As of 2017, we live in a data-driven world where data-intensive applications are bringing fundamental improvements to our lives in many different areas such as business, science, health care and security. This has boosted the growth of the data volumes (i.e., deluge of Big Data). To extract useful information from this huge amount of data, different data processing frameworks have been emerging such as MapReduce, Hadoop, and Spark. Traditionally, these frameworks run on large-scale platforms (i.e., HPC systems and clouds) to leverage their computation and storage power. Usually, these large-scale platforms are used concurrently by multiple users and multiple applications with the goal of better utilization of resources. Though benefits of sharing these platforms exist, several challenges are raised when sharing these large-scale platforms, among which I/O and failure management are the major ones that can impact efficient data processing.

To this end, we first focus on the I/O related performance bottlenecks for Big Data applications on HPC systems. We start by characterizing the performance of Big Data applications on these systems. We identify I/O interference and latency as the major performance bottlenecks. Next, we zoom in on I/O interference problem to further understand the root causes of this phenomenon. Then, we propose an I/O management scheme to mitigate the high latencies that Big Data applications may encounter on HPC systems. Moreover, we introduce interference models for Big Data and HPC applications based on the findings we obtain in our experimental study regarding the root causes of I/O interference. Finally, we leverage these models to minimize the impact of interference on the performance of Big Data and HPC applications. Second, we focus on the impact of failures on the performance of Big Data applications by studying failure handling in shared MapReduce clusters.
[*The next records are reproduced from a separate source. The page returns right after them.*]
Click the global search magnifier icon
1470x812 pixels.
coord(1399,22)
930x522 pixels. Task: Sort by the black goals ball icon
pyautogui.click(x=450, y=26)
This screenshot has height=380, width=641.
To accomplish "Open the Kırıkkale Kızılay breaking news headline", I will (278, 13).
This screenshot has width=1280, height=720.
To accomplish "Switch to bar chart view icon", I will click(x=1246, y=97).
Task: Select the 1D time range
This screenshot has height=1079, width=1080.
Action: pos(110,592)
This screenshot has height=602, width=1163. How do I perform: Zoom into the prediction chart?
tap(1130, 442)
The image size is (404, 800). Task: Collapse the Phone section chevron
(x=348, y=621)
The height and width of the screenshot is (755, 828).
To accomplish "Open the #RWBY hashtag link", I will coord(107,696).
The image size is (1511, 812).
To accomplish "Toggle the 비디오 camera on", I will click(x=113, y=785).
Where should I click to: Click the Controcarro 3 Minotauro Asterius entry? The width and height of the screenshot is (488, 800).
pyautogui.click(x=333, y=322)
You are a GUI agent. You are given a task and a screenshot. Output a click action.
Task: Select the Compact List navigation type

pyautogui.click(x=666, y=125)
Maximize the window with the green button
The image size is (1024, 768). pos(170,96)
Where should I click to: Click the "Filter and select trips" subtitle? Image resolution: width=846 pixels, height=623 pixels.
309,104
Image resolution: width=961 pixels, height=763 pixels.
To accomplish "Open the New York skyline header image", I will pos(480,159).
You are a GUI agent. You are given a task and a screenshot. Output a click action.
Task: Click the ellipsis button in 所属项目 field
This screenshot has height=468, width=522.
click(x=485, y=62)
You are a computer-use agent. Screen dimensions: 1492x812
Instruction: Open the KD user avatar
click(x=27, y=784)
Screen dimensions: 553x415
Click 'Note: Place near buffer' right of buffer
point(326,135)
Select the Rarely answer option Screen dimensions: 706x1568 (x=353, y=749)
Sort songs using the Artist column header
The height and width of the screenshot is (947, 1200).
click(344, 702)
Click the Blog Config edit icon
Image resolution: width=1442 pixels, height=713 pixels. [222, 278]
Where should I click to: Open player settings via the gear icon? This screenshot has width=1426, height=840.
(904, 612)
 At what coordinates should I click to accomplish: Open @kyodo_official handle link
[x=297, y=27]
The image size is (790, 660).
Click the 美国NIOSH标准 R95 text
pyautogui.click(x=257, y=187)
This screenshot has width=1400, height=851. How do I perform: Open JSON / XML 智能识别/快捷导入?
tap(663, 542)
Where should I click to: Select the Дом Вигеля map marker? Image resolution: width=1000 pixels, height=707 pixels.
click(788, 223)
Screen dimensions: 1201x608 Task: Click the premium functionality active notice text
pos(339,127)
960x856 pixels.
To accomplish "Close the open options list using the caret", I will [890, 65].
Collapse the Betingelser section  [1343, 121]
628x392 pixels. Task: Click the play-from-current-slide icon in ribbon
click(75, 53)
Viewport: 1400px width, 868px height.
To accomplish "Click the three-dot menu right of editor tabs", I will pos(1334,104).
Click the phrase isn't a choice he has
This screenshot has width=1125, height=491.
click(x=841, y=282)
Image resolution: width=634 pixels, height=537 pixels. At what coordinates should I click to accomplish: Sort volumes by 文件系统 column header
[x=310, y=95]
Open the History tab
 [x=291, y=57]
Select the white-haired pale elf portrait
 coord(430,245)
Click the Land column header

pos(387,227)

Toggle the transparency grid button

We introduce a failure-aware scheduler which enables fast failure recovery while optimizing data locality thus improving the application performance.

Orçun YILDIZ (KerData)
Friday, 8. December 2017 - 9:30
Salle Métivier
Defense Type: 
Composition of jury: 
  • Sébastian Monnet, Professor, University Savoie Mont Blanc, France
  • Olivier Beaumont, Senior Researcher, Inria Bordeaux, France
  • François Taïani, Professor, University Rennes 1, France
  • Luciana Arantes, Associate Professor, University Pierre et Marie Curie, France
  • Shadi Ibrahim, Researcher, Inria Rennes, France
  • Gabriel Antoniu, Senior Researcher, Inria Rennes, France